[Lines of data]

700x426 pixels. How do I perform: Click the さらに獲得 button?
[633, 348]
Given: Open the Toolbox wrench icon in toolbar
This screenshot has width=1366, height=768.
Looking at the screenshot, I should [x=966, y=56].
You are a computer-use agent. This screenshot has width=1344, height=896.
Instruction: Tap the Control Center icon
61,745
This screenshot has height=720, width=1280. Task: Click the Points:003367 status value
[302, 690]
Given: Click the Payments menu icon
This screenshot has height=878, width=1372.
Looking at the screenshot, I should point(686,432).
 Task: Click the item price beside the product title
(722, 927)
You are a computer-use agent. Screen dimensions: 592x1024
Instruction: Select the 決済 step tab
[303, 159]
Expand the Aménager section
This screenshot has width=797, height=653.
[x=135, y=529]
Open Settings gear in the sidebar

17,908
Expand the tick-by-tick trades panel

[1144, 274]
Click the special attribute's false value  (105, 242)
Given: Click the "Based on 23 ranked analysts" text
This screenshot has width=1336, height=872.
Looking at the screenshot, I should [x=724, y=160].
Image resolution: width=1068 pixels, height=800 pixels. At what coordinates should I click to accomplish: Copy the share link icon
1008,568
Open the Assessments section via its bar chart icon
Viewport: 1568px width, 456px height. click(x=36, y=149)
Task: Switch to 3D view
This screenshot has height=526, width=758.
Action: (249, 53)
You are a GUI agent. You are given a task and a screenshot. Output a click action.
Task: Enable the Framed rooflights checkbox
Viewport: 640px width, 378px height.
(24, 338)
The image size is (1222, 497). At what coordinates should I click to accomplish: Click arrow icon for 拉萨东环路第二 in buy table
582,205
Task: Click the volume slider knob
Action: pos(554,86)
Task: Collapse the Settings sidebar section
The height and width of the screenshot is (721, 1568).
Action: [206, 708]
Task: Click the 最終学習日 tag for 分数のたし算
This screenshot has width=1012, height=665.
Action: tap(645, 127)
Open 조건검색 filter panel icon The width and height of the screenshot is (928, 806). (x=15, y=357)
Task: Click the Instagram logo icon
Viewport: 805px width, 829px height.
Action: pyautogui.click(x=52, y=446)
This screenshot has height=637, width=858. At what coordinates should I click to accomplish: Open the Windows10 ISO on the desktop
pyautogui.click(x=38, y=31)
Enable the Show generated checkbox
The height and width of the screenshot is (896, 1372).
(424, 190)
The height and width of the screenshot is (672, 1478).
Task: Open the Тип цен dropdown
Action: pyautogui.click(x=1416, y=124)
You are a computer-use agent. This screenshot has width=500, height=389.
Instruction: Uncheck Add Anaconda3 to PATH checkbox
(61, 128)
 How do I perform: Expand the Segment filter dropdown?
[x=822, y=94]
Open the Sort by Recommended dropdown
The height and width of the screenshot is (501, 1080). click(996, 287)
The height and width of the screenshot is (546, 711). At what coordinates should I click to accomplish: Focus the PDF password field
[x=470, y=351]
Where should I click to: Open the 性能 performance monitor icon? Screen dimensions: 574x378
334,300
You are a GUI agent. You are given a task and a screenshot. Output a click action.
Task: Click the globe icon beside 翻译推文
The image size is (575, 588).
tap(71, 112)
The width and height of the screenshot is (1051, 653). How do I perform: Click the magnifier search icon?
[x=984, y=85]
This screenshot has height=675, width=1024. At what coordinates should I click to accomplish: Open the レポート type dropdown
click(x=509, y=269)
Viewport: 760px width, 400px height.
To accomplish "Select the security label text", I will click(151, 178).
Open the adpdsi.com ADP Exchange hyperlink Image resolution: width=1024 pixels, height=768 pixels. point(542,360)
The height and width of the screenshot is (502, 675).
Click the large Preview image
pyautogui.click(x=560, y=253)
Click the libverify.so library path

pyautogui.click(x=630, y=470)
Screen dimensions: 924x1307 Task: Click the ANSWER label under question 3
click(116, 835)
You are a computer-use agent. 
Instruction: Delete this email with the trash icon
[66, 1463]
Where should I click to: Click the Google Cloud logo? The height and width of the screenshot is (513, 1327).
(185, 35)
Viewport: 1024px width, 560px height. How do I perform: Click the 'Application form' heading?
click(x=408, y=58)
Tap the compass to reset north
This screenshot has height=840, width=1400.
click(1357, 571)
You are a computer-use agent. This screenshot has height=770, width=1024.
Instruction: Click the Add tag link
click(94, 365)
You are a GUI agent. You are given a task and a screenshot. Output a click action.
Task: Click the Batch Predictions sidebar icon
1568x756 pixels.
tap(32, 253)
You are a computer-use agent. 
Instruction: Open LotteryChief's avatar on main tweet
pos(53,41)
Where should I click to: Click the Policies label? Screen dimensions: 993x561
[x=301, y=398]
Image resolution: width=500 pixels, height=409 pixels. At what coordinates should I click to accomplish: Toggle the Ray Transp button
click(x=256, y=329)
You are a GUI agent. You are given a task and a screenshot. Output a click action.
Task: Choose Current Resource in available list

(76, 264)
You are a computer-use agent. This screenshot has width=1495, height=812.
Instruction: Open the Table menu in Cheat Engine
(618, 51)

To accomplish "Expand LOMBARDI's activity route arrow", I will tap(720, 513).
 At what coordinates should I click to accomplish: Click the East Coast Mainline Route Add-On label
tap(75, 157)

**Instructions to follow**
Rewrite the rows from the line with "Open Settings gear in the sidebar" up to and including the line with "Looking at the screenshot, I should [x=724, y=160].", swapping "panel" for "pane" and keeping all other text the same.

**Written reply**
Open Settings gear in the sidebar

17,908
Expand the tick-by-tick trades pane

[1144, 274]
Click the special attribute's false value  (105, 242)
Given: Click the "Based on 23 ranked analysts" text
This screenshot has width=1336, height=872.
Looking at the screenshot, I should [x=724, y=160].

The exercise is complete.